Because my particular musical genre was as niche as niche could possibly be, my market was reached through small concerts in churches and halls throughout Scotland and Europe (full retail markup) a mailing list (a monthly ‘prayer letter’ to hundreds of supporters) and sales at Christian bookshops like the old Pickering and Inglis in Glasgow’s Bothwell street.

In other words, it was all about the fans.

Tom Morton and the Fleshly Ears: Surprised by Joy (R. Ross. From the album Weimar)

Tom Morton and the Flesjly Ears — Walking in the Morning (From the album Out of the Harbour)

I had subscribers of a kind too. People who pledged to support my full-time ‘ministry’ with monthly standing orders because they shared my fundamentalist beliefs and wanted to support my role as a spreader of the gospel. Cash gifts and support in kind came in as I pursued, for four years, a path that now seems strange and in a way exploitative. Folk provided food, accommodation. Cars. And if you’re familiar with the current models of arts funding you’ll see the resemblance to Patreon, Substack, Mixcloud and the whole crowdfunding economy. These kind fellow believers  were my patrons.

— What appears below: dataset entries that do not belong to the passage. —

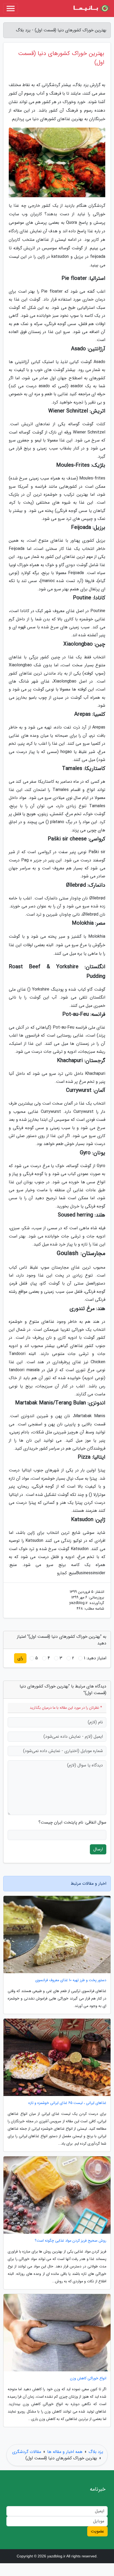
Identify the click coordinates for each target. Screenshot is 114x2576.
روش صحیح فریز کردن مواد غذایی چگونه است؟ (70, 2241)
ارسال (98, 1849)
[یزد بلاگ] (91, 8)
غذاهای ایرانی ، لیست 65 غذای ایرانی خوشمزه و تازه (67, 2103)
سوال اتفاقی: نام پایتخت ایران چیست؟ (72, 1822)
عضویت (97, 2531)
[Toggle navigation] (10, 8)
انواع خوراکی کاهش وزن (88, 2378)
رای (20, 1658)
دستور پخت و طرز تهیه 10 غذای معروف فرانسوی (70, 1980)
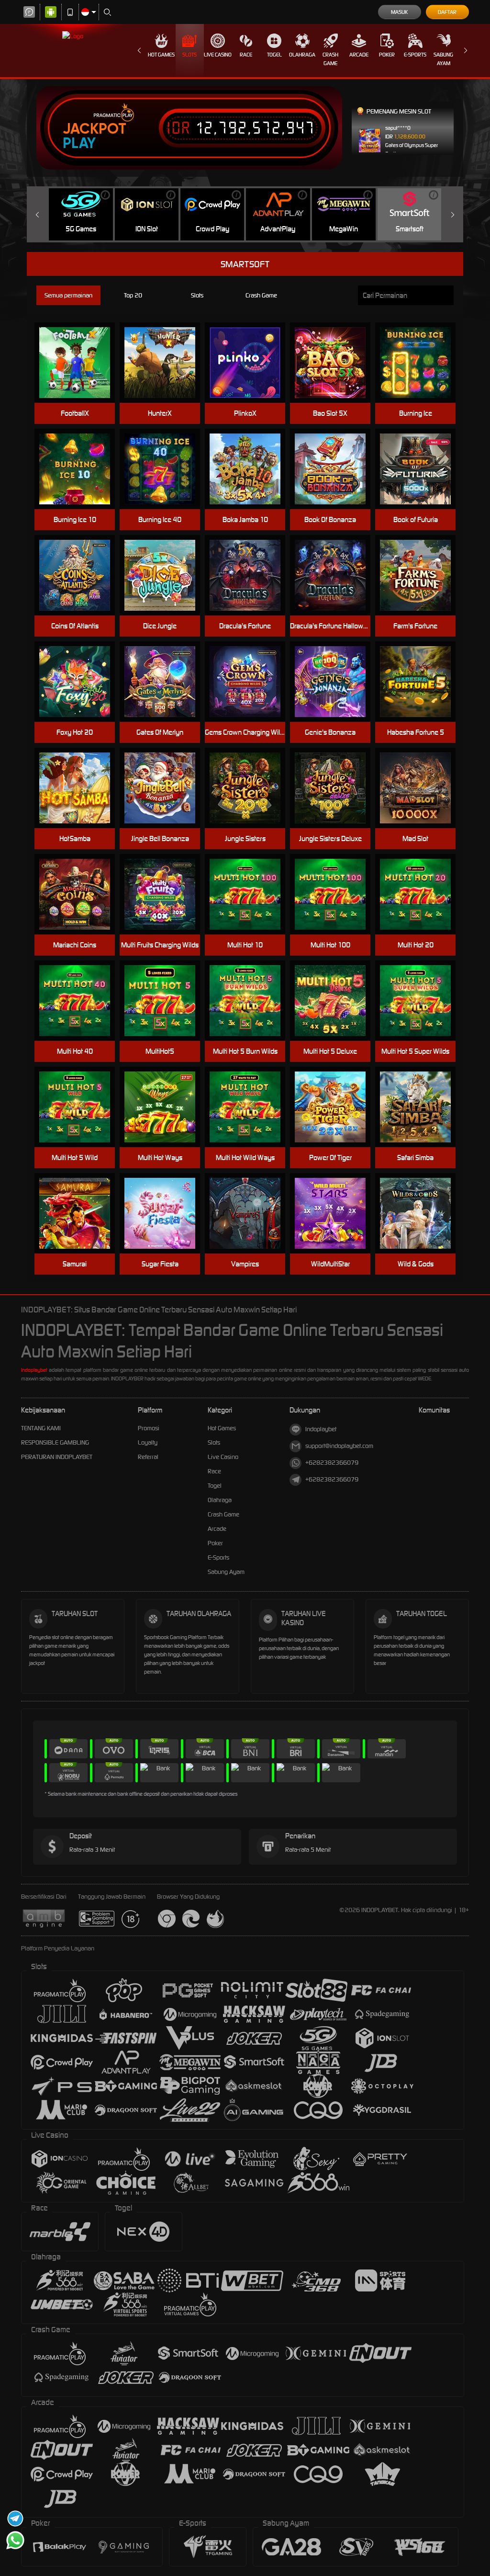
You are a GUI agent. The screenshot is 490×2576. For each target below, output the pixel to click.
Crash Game (330, 59)
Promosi (148, 1428)
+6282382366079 (331, 1463)
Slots (189, 54)
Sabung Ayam (443, 59)
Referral (148, 1457)
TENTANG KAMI (41, 1428)
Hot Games (161, 54)
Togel (274, 54)
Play (79, 143)
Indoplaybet (34, 1370)
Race (246, 54)
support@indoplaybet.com (339, 1446)
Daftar (447, 12)
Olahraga (302, 54)
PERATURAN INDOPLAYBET (56, 1457)
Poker (387, 54)
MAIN (336, 894)
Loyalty (147, 1442)
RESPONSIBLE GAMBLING (55, 1442)
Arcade (358, 54)
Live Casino (218, 54)
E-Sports (415, 54)
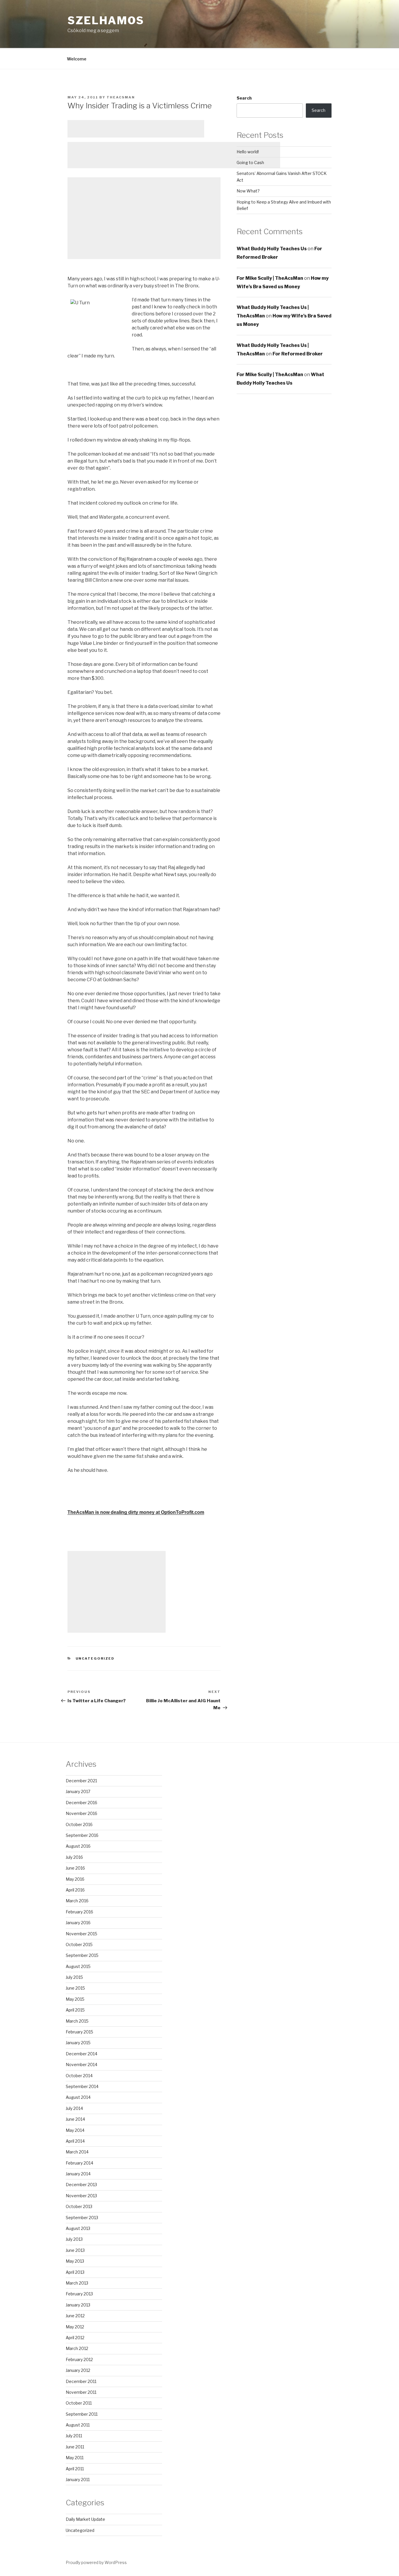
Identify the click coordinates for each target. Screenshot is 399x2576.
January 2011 (78, 2479)
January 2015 (78, 2042)
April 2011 (75, 2468)
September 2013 (82, 2217)
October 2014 (79, 2075)
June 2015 (75, 1988)
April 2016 (75, 1889)
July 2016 (74, 1857)
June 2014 (75, 2119)
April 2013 (75, 2272)
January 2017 (78, 1791)
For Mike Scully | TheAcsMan (270, 278)
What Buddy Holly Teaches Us (272, 248)
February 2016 (79, 1911)
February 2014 (79, 2162)
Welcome (76, 58)
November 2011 (81, 2392)
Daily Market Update (85, 2519)
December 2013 (81, 2184)
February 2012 (79, 2359)
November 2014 (81, 2064)
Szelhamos (105, 20)
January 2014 (78, 2173)
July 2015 (74, 1977)
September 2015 (82, 1955)
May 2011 (75, 2457)
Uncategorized (95, 1658)
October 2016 (79, 1824)
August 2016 (78, 1846)
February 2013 (79, 2293)
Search (244, 97)
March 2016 (77, 1900)
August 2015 (78, 1966)
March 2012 (77, 2348)
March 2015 (77, 2021)
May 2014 (75, 2130)
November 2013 (81, 2195)
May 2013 (75, 2261)
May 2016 (75, 1879)
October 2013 (79, 2206)
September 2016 (82, 1835)
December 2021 (81, 1780)
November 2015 (81, 1933)
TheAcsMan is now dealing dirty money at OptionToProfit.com (135, 1512)
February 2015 (79, 2031)
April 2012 (75, 2337)
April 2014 (75, 2141)
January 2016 (78, 1922)
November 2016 (81, 1813)
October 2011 (79, 2402)
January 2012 (78, 2370)
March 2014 (77, 2151)
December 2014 (81, 2053)
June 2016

Nowadays the technology has changed but the  model for niche viability as a performer (and maybe even for preachers) is the same, only digitized: you need to harness your fans to give you money so you can live. 

In my case, the appeal wasn’t just the questionable quality of my not-brilliant art; there was God to help, and thank – people were ‘supporting the ministry’ as well as owning something to sing or nod  along with. My late mother ran the mailing operation for Out of the Harbour from her house in Alloway, and the offer of both an album and a cassette for a discounted £3.50 proved attractive. We pressed 2000 copies and I was able to pay my dad back the loaned £1500 the entire Out of the Harbour project cost, plus made a few hundred pounds in profit. 

A couple of years later on separation from evangelical Christianity  and the gospel music scene, in a fit of downsizing rage I dumped the hundred or so LPs remaining in a skip. They disappeared overnight and for months later turned up in second-hand record shops throughout Scotland, gradually increasing in value as Graeme’s fame escalated. Such is the second life of old vinyl. It’s been dearer, but it’s still £30 on eBay…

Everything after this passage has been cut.